The University of Western Ontario, London, ON, Canada; Digital Image Group (DIG), London, ON, Canada.
GE Healthcare, London, ON, Canada.
Med Image Anal. 2016 May;30:120-129. doi: 10.1016/j.media.2015.07.003. Epub 2015 Jul 26.
Direct estimation of cardiac ventricular volumes has become increasingly popular and important in cardiac function analysis due to its effectiveness and efficiency by avoiding an intermediate segmentation step. However, existing methods rely on either intensive user inputs or problematic assumptions. To realize the full capacities of direct estimation, this paper presents a general, fully learning-based framework for direct bi-ventricular volume estimation, which removes user inputs and unreliable assumptions. We formulate bi-ventricular volume estimation as a general regression framework which consists of two main full learning stages: unsupervised cardiac image representation learning by multi-scale deep networks and direct bi-ventricular volume estimation by random forests. By leveraging strengths of generative and discriminant learning, the proposed method produces high correlations of around 0.92 with ground truth by human experts for both the left and right ventricles using a leave-one-subject-out cross validation, and largely outperforms existing direct methods on a larger dataset of 100 subjects including both healthy and diseased cases with twice the number of subjects used in previous methods. More importantly, the proposed method can not only be practically used in clinical cardiac function analysis but also be easily extended to other organ volume estimation tasks.

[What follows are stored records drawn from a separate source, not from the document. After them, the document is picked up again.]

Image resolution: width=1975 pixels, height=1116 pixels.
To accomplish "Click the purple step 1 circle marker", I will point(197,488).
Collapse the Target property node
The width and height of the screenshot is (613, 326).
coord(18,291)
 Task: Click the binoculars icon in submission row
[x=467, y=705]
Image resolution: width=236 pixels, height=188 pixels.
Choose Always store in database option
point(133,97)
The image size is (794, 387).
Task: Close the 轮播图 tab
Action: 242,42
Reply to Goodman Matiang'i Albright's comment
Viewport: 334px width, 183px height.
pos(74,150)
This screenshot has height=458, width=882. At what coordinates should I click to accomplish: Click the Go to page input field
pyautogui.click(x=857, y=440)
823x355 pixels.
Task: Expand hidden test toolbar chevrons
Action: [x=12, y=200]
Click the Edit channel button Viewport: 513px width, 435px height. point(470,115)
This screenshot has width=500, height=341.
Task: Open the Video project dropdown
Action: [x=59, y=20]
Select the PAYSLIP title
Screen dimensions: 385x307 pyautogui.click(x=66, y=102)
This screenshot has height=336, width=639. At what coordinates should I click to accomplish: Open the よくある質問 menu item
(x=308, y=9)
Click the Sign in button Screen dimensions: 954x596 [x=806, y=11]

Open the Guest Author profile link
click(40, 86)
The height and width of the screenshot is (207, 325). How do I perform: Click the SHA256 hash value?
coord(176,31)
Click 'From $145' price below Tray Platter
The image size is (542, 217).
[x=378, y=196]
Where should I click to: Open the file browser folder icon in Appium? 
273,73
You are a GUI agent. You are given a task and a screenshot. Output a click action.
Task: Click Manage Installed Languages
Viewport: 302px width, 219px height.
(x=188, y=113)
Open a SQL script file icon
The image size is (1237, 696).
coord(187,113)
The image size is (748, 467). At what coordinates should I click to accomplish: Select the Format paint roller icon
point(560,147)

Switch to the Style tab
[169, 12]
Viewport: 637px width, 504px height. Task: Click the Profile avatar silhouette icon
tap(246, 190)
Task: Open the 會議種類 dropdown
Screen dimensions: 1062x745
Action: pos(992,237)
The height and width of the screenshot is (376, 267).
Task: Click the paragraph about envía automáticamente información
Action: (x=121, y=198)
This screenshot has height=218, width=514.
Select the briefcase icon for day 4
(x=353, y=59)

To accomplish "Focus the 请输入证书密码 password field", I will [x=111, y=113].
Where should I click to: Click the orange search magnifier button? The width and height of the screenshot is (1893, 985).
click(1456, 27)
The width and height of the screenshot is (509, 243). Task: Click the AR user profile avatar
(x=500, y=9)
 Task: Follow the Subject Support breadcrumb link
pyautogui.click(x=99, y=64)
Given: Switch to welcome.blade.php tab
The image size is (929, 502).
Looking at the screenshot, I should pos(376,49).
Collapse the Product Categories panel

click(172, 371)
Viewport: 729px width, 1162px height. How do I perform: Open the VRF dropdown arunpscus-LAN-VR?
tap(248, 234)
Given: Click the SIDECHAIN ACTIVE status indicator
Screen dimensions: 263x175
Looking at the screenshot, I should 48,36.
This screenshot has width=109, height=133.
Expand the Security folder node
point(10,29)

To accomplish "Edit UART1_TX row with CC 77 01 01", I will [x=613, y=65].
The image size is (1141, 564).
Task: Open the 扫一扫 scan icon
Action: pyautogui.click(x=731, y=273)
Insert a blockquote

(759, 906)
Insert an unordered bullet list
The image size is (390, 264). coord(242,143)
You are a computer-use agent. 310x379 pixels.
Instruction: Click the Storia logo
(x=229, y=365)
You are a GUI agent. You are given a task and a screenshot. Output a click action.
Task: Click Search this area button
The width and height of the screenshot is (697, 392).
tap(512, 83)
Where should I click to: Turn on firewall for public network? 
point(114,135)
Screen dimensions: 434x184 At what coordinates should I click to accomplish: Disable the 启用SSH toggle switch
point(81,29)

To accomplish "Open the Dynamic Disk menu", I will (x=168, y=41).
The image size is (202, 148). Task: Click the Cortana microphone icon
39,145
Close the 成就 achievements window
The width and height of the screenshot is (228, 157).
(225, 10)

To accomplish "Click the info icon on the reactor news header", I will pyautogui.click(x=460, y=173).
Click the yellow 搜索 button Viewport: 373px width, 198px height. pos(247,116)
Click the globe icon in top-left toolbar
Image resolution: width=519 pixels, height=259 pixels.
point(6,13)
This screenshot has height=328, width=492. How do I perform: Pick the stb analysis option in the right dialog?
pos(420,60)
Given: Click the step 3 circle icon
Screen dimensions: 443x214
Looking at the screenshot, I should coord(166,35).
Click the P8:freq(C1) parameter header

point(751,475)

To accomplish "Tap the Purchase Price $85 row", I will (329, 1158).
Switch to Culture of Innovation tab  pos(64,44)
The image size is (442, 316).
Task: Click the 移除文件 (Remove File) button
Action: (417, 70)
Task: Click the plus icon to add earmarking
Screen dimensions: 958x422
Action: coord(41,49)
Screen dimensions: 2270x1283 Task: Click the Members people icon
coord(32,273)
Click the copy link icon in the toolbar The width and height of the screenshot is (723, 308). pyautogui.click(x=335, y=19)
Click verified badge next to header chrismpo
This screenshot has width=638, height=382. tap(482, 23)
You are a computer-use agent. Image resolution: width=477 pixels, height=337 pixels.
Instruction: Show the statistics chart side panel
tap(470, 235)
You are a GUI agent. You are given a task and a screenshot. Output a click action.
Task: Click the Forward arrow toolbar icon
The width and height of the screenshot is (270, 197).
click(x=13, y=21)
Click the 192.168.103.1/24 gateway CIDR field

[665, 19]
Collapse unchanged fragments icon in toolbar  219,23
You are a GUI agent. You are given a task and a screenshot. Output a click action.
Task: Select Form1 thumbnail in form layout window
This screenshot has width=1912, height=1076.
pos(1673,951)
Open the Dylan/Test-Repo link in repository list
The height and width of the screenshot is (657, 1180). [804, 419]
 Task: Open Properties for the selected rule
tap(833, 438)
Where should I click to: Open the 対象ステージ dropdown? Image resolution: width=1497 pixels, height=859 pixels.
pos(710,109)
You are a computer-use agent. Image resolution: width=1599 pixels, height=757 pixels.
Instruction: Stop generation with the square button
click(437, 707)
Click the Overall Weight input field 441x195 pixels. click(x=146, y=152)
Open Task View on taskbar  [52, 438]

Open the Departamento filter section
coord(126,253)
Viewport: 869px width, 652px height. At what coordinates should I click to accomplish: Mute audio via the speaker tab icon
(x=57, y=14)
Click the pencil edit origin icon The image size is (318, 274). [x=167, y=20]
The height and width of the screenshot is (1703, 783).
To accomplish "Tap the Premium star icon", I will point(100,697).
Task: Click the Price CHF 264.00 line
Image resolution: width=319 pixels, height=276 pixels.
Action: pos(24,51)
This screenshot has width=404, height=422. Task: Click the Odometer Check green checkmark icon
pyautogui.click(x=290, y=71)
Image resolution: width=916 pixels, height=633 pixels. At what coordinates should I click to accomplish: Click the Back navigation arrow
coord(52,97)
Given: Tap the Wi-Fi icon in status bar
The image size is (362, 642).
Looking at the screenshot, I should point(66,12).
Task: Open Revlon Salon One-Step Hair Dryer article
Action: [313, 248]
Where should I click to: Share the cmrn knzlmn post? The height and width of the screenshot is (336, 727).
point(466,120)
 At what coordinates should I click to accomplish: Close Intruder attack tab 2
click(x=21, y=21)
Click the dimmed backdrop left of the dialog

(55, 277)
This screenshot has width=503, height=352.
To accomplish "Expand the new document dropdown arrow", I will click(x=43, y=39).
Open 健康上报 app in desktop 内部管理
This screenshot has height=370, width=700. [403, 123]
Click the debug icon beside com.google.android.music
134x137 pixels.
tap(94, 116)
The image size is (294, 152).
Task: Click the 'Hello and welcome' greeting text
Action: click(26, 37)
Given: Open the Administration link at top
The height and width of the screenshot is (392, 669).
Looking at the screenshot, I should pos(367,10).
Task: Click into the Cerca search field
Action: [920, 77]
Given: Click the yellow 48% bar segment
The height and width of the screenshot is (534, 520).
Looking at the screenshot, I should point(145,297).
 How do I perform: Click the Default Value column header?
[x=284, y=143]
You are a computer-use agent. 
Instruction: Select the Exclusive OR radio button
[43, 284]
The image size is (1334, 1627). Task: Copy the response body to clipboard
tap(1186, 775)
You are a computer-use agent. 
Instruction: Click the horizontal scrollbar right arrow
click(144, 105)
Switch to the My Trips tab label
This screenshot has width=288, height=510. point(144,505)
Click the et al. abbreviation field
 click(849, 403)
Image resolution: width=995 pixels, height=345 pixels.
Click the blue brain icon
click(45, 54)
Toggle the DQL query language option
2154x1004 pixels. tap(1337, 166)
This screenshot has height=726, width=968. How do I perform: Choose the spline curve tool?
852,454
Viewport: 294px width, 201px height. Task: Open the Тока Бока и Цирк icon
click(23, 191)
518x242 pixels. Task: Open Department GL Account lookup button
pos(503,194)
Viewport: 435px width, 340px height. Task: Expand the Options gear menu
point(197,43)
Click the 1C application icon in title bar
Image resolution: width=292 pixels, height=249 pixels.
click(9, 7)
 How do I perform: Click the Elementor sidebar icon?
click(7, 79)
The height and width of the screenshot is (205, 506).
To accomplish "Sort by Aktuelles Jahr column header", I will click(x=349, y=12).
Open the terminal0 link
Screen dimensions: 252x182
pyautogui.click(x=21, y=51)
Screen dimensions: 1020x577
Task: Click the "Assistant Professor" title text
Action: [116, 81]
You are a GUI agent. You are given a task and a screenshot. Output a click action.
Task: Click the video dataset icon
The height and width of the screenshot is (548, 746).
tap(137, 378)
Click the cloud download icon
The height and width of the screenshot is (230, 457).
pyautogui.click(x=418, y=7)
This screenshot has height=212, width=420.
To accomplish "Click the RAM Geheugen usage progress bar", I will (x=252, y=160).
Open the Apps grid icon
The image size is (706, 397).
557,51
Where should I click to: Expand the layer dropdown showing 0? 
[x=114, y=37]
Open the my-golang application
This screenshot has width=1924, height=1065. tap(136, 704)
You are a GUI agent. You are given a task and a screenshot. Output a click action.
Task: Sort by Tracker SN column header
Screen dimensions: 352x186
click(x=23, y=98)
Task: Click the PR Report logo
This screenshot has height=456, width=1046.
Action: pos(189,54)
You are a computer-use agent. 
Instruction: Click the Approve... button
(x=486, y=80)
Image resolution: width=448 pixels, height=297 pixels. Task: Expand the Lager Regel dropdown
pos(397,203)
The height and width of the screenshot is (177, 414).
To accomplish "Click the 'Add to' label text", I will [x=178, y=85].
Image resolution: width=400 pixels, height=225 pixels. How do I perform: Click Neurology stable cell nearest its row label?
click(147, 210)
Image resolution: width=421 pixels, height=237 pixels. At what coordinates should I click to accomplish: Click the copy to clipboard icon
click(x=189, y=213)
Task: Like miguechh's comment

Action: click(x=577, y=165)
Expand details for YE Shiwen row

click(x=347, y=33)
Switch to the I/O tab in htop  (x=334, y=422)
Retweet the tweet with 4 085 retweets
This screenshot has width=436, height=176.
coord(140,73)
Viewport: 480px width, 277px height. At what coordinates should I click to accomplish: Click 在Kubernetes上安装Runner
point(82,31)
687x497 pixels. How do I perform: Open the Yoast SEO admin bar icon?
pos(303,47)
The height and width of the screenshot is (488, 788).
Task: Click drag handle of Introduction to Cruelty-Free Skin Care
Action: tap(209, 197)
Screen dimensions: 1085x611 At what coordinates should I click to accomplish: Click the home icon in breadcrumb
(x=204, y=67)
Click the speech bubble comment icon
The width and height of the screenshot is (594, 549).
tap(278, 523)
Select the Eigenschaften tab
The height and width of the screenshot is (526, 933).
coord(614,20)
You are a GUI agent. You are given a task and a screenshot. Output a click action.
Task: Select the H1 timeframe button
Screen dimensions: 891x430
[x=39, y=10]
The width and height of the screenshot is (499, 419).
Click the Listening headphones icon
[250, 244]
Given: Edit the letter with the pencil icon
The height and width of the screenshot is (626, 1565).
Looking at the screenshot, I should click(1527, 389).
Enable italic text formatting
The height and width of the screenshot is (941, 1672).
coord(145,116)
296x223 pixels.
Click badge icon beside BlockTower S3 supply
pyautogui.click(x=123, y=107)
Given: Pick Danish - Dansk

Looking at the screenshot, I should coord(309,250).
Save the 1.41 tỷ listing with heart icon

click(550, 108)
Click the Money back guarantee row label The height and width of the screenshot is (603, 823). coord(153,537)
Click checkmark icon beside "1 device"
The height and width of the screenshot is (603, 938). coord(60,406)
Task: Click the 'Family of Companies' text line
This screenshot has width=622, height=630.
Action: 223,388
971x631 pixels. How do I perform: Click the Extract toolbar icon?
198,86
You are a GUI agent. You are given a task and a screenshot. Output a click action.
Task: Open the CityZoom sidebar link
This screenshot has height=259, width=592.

直接估计心脏心室容积由于其有效性和效率,避免了中间的分割步骤,在心脏功能分析中变得越来越流行和重要。然而,现有的方法要么依赖于密集的用户输入,要么依赖于有问题的假设。为了充分发挥直接估计的能力,本文提出了一种通用的、完全基于学习的左、右心室直接容积估计框架,该框架消除了用户输入和不可靠的假设。我们将双心室容积估计公式化为一个通用的回归框架,该框架由两个主要的全学习阶段组成:多尺度深度网络的无监督心脏图像表示学习和通过随机森林进行直接双心室容积估计。通过利用生成式学习和判别式学习的优势,该方法在一个包括健康和患病病例的 100 个受试者的更大数据集上进行的Leave-one-subject-out 交叉验证中,对于左心室和右心室,其与人类专家的真实值之间的相关性都达到了 0.92 左右,并且大大优于以前方法两倍数量的受试者的现有直接方法。更重要的是,该方法不仅可以在临床心脏功能分析中实际使用,而且可以很容易地扩展到其他器官容积估计任务中。